APD chief: Texas needs to step up on homeless mental health crisis
The police cannot solve this problem.
The Texas Senate Committee on Health & Human Services held a hearing yesterday on the intersection of public mental health services with homelessness and addiction. A House committee held a hearing on the same subject last month. As I wrote recently, there is a broad coalition of city officials and advocates pushing for the state to fund a no-refusal crisis care center aimed at those on the streets suffering from acute mental illness.
In his written testimony to the committee, Mayor Kirk Watson framed the problem as both a humanitarian crisis and a major burden on local government and local taxpayers. He highlighted the case of one homeless man:
Just this past week, City staff encountered one of our highest system utilizers. He sat on Congress Avenue in a wheelchair wearing a hospital gown, having been discharged days earlier. The gentleman is a veteran from Philadelphia and suffers from both mental deterioration and substance addiction. He was transported to one of the City’s emergency homeless shelters, where he promptly exited the following day. Without intervention, this process will repeat again and again.
The mayor's account leaves out some of the more graphic details that have been relayed to me: he was extremely drunk and had soiled himself. This is someone who requires intensive care.
...As you’re aware, Austin State Hospital, the primary state psychiatric facility in our region, operates at full capacity many awaiting competency restoration. The traditional, acute hospital emergency rooms do not have behavioral health units nor staff trained to handle persons experiencing active mental health crisis co-occurring with addiction, and, as we know, are often also homeless.
Unfortunately, it’s just true that crisis care is limited for the individuals the Committee is talking about today. Further along the continuum, there are almost no intermediate step-down beds for people leaving crisis care or the criminal justice system who are not yet ready to live independently. Consequentially, when a person in crisis is stabilized, there is frequently nowhere appropriate to send them, so they return to the street, and the vicious cycle restarts.
In his own remarks, Homeless Strategy Officer David Gray noted that the city has significantly bolstered the number of shelter beds and permanent supportive housing units in recent years, but that the type of care needed for the man cited above "barely exists."
These are precisely the individuals who cycle through emergency rooms, jails, and crisis settings, because the standard housing pathway is not built for someone who cannot stabilize without intensive, coordinated support first.

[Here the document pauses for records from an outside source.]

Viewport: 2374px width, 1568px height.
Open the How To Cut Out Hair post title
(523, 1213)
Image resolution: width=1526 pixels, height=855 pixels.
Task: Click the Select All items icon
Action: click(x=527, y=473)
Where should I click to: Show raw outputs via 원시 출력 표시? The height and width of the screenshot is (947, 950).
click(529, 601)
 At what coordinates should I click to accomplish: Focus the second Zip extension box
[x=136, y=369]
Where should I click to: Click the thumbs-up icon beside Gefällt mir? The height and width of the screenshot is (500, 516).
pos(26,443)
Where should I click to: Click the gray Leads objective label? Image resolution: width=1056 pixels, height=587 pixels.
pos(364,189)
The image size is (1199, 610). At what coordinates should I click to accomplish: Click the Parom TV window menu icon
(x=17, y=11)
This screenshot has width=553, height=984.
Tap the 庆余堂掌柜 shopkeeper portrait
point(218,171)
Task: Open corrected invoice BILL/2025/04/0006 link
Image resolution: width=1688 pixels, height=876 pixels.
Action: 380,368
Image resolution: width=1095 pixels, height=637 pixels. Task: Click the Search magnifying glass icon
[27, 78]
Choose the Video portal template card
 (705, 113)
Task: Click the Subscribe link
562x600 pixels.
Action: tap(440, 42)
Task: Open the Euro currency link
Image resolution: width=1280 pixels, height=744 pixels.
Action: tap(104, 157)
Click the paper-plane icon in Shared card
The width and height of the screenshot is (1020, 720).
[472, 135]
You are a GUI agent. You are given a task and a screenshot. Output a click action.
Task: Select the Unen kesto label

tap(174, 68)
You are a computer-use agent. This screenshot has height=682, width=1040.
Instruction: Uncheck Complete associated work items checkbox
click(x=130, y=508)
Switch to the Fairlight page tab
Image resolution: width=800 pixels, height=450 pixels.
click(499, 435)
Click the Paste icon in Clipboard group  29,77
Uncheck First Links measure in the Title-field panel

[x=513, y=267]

They need a level of care that sits between an acute crisis bed and an independent apartment, and that level of care barely exists in our city.
Leaving people in this vicious cycle is significantly more expensive than sheltering or housing them. If anything, this cycle is the costliest path available to us.
It's not only the most expensive path, but it's the one that endangers and upsets everybody else in the community.
Finally, Chief Lisa Davis described the tremendous amount of police patrol time consumed by dealing with "high utilizers."
Austin Police officers are trained and willing to help people in crisis, but they are also serving as the default mental health transport and custody system for a highly defined subset of the population, and that is neither what they were trained for nor where they do the most public good.
She highlighted the case of a woman who had been arrested 63 times in 63 months. Fortunately, they were finally able to find her a placement at a facility where she showed incredible improvement; she is now back on the street but at least has access to medication that has significantly improved her mental health and she has not been arrested in two months.
But there is not nearly enough capacity in the system to offer treatment to everyone who needs it. There are various systems (Central Health, Integral Care, private hospitals) that can help at time, but there is not a single point where first responders know the person in crisis will receive care.
The state can address the problem, said Davis, by funding a crisis center in Austin (and other communities) that does not refuse patients brought by law enforcement.